*Supplied data:*
======

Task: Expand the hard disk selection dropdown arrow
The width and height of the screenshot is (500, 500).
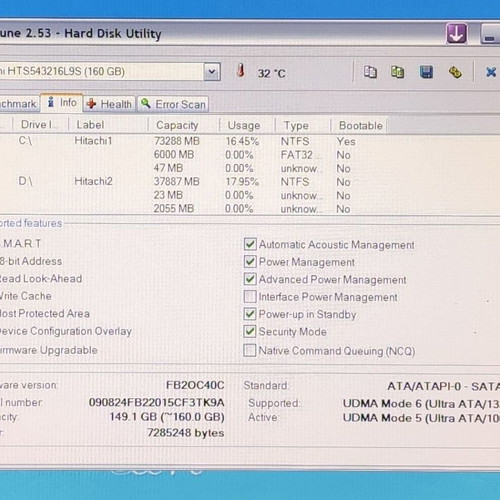Action: [212, 71]
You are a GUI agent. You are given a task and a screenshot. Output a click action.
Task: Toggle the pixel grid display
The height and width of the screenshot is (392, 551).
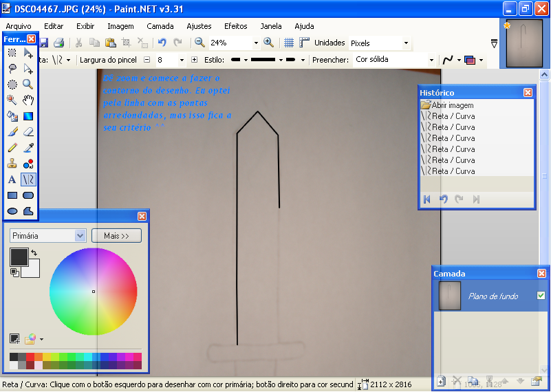[289, 43]
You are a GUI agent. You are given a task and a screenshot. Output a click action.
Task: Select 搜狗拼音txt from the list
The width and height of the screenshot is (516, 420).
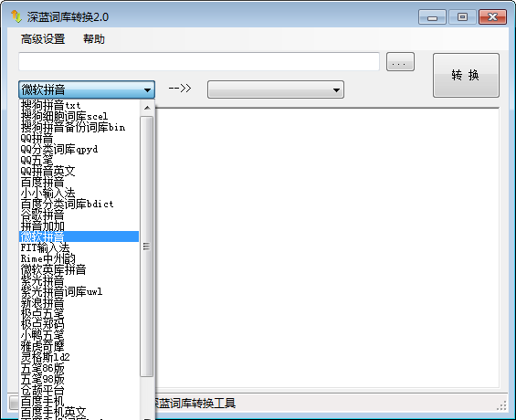point(79,105)
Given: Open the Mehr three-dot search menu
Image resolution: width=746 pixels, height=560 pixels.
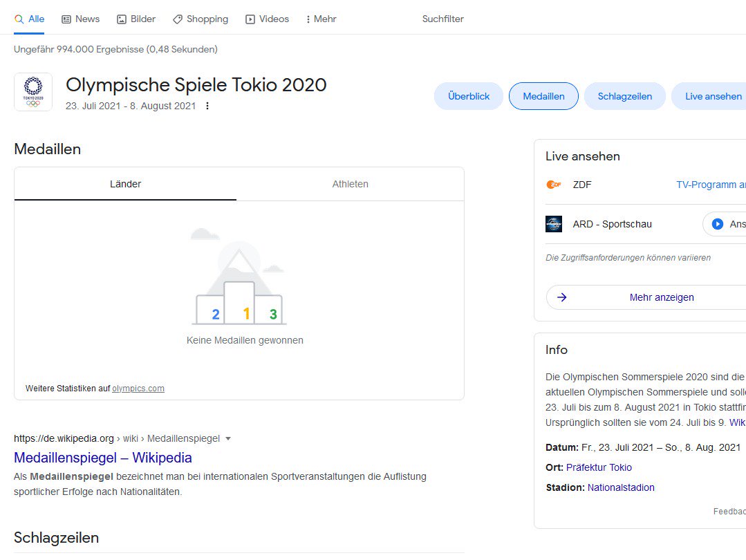Looking at the screenshot, I should 321,19.
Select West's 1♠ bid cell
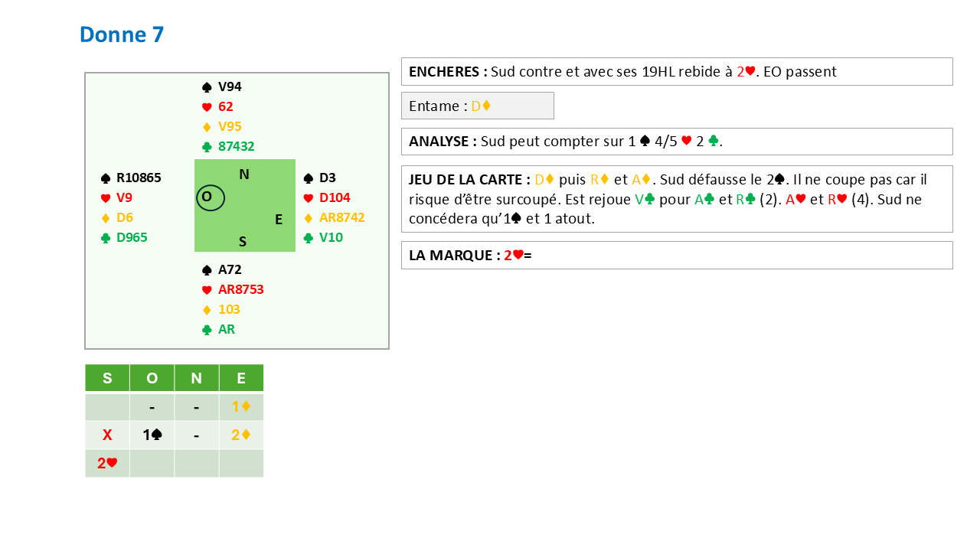Screen dimensions: 980x551 tap(152, 435)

======

*Description of the task:*
Print all the records above word for word, leaving out the pictures.

*Solution:*
Task: Expand the hard disk selection dropdown arrow
The width and height of the screenshot is (500, 500).
Action: [212, 71]
You are a GUI agent. You are given a task and a screenshot. Output a click action.
Task: Toggle the pixel grid display
The height and width of the screenshot is (392, 551).
[289, 43]
You are a GUI agent. You are given a task and a screenshot. Output a click action.
Task: Select 搜狗拼音txt from the list
The width and height of the screenshot is (516, 420).
point(79,105)
Given: Open the Mehr three-dot search menu
Image resolution: width=746 pixels, height=560 pixels.
Looking at the screenshot, I should 321,19.
Select West's 1♠ bid cell
Screen dimensions: 980x551 tap(152, 435)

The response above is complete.